[Stored data entries]
- Opening Delimiter -
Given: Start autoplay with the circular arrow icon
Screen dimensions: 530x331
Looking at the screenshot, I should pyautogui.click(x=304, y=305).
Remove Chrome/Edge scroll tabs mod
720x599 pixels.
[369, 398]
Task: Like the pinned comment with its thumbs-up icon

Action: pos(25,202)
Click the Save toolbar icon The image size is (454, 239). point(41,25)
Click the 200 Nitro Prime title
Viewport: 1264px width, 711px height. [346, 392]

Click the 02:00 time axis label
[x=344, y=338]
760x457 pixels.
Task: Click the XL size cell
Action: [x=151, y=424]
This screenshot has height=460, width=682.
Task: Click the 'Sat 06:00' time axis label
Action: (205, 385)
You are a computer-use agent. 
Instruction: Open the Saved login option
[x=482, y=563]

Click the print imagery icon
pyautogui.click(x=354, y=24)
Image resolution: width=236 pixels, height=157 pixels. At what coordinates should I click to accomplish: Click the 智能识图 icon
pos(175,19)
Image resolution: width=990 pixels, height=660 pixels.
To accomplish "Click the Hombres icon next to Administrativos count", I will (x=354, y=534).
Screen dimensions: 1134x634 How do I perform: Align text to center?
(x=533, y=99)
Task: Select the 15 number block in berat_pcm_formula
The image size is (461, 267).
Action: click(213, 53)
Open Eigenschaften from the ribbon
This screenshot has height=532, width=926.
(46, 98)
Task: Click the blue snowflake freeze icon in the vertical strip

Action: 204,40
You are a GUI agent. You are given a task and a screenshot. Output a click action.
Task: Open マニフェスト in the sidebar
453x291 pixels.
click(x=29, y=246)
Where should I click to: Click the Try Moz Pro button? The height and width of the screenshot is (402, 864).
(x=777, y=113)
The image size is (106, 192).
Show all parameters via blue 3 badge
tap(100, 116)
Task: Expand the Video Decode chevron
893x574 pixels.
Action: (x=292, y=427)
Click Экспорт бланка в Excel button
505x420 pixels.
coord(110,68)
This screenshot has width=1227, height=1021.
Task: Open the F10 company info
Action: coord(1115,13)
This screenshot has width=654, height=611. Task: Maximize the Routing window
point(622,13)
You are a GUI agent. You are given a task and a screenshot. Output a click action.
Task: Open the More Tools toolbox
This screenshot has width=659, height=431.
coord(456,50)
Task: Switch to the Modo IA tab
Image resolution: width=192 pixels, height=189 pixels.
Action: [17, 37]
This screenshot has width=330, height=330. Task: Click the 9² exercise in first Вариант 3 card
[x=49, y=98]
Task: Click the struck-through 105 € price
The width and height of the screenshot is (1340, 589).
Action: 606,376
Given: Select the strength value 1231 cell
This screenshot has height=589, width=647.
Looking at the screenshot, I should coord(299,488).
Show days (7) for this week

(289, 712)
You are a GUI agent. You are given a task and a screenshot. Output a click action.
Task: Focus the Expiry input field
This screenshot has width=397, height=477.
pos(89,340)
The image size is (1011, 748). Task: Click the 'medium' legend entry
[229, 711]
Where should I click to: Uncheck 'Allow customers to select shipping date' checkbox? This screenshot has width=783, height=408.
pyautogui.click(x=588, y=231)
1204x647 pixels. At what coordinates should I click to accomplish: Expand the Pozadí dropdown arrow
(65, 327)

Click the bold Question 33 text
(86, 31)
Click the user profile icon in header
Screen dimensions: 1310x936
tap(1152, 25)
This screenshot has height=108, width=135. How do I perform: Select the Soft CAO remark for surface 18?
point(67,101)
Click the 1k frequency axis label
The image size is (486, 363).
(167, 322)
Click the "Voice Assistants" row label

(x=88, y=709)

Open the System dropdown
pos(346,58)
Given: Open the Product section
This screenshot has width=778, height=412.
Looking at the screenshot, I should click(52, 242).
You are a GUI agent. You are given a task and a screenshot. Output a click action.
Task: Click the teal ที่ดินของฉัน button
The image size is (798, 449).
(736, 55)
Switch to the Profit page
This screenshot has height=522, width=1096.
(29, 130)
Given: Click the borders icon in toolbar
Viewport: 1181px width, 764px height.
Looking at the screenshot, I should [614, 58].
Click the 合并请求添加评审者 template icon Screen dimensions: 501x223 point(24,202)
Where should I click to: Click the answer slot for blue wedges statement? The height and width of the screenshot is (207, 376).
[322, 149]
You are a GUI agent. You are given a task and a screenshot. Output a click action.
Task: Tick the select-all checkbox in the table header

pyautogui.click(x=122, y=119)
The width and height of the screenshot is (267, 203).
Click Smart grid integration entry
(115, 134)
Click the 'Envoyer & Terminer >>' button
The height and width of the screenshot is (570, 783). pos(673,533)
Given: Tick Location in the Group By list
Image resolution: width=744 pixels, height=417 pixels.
- Closing Delimiter -
• Task to complete
Each entry must be printed again exactly as given.

• Your response
Given: Start autoplay with the circular arrow icon
Screen dimensions: 530x331
Looking at the screenshot, I should pyautogui.click(x=304, y=305).
Remove Chrome/Edge scroll tabs mod
720x599 pixels.
[369, 398]
Task: Like the pinned comment with its thumbs-up icon

Action: pos(25,202)
Click the Save toolbar icon The image size is (454, 239). point(41,25)
Click the 200 Nitro Prime title
Viewport: 1264px width, 711px height. [346, 392]

Click the 02:00 time axis label
[x=344, y=338]
760x457 pixels.
Task: Click the XL size cell
Action: [x=151, y=424]
This screenshot has height=460, width=682.
Task: Click the 'Sat 06:00' time axis label
Action: (205, 385)
You are a computer-use agent. 
Instruction: Open the Saved login option
[x=482, y=563]

Click the print imagery icon
pyautogui.click(x=354, y=24)
Image resolution: width=236 pixels, height=157 pixels. At what coordinates should I click to accomplish: Click the 智能识图 icon
pos(175,19)
Image resolution: width=990 pixels, height=660 pixels.
To accomplish "Click the Hombres icon next to Administrativos count", I will (x=354, y=534).
Screen dimensions: 1134x634 How do I perform: Align text to center?
(x=533, y=99)
Task: Select the 15 number block in berat_pcm_formula
The image size is (461, 267).
Action: click(213, 53)
Open Eigenschaften from the ribbon
This screenshot has height=532, width=926.
(46, 98)
Task: Click the blue snowflake freeze icon in the vertical strip

Action: 204,40
You are a GUI agent. You are given a task and a screenshot. Output a click action.
Task: Open マニフェスト in the sidebar
453x291 pixels.
click(x=29, y=246)
Where should I click to: Click the Try Moz Pro button? The height and width of the screenshot is (402, 864).
(x=777, y=113)
The image size is (106, 192).
Show all parameters via blue 3 badge
tap(100, 116)
Task: Expand the Video Decode chevron
893x574 pixels.
Action: (x=292, y=427)
Click Экспорт бланка в Excel button
505x420 pixels.
coord(110,68)
This screenshot has width=1227, height=1021.
Task: Open the F10 company info
Action: coord(1115,13)
This screenshot has width=654, height=611. Task: Maximize the Routing window
point(622,13)
You are a GUI agent. You are given a task and a screenshot. Output a click action.
Task: Open the More Tools toolbox
This screenshot has width=659, height=431.
coord(456,50)
Task: Switch to the Modo IA tab
Image resolution: width=192 pixels, height=189 pixels.
Action: [17, 37]
This screenshot has width=330, height=330. Task: Click the 9² exercise in first Вариант 3 card
[x=49, y=98]
Task: Click the struck-through 105 € price
The width and height of the screenshot is (1340, 589).
Action: 606,376
Given: Select the strength value 1231 cell
This screenshot has height=589, width=647.
Looking at the screenshot, I should coord(299,488).
Show days (7) for this week

(289, 712)
You are a GUI agent. You are given a task and a screenshot. Output a click action.
Task: Focus the Expiry input field
This screenshot has width=397, height=477.
pos(89,340)
The image size is (1011, 748). Task: Click the 'medium' legend entry
[229, 711]
Where should I click to: Uncheck 'Allow customers to select shipping date' checkbox? This screenshot has width=783, height=408.
pyautogui.click(x=588, y=231)
1204x647 pixels. At what coordinates should I click to accomplish: Expand the Pozadí dropdown arrow
(65, 327)

Click the bold Question 33 text
(86, 31)
Click the user profile icon in header
Screen dimensions: 1310x936
tap(1152, 25)
This screenshot has height=108, width=135. How do I perform: Select the Soft CAO remark for surface 18?
point(67,101)
Click the 1k frequency axis label
The image size is (486, 363).
(167, 322)
Click the "Voice Assistants" row label

(x=88, y=709)

Open the System dropdown
pos(346,58)
Given: Open the Product section
This screenshot has width=778, height=412.
Looking at the screenshot, I should click(52, 242).
You are a GUI agent. You are given a task and a screenshot. Output a click action.
Task: Click the teal ที่ดินของฉัน button
The image size is (798, 449).
(736, 55)
Switch to the Profit page
This screenshot has height=522, width=1096.
(29, 130)
Given: Click the borders icon in toolbar
Viewport: 1181px width, 764px height.
Looking at the screenshot, I should [614, 58].
Click the 合并请求添加评审者 template icon Screen dimensions: 501x223 point(24,202)
Where should I click to: Click the answer slot for blue wedges statement? The height and width of the screenshot is (207, 376).
[322, 149]
You are a GUI agent. You are given a task and a screenshot. Output a click action.
Task: Tick the select-all checkbox in the table header

pyautogui.click(x=122, y=119)
The width and height of the screenshot is (267, 203).
Click Smart grid integration entry
(115, 134)
Click the 'Envoyer & Terminer >>' button
The height and width of the screenshot is (570, 783). pos(673,533)
Given: Tick Location in the Group By list
Image resolution: width=744 pixels, height=417 pixels.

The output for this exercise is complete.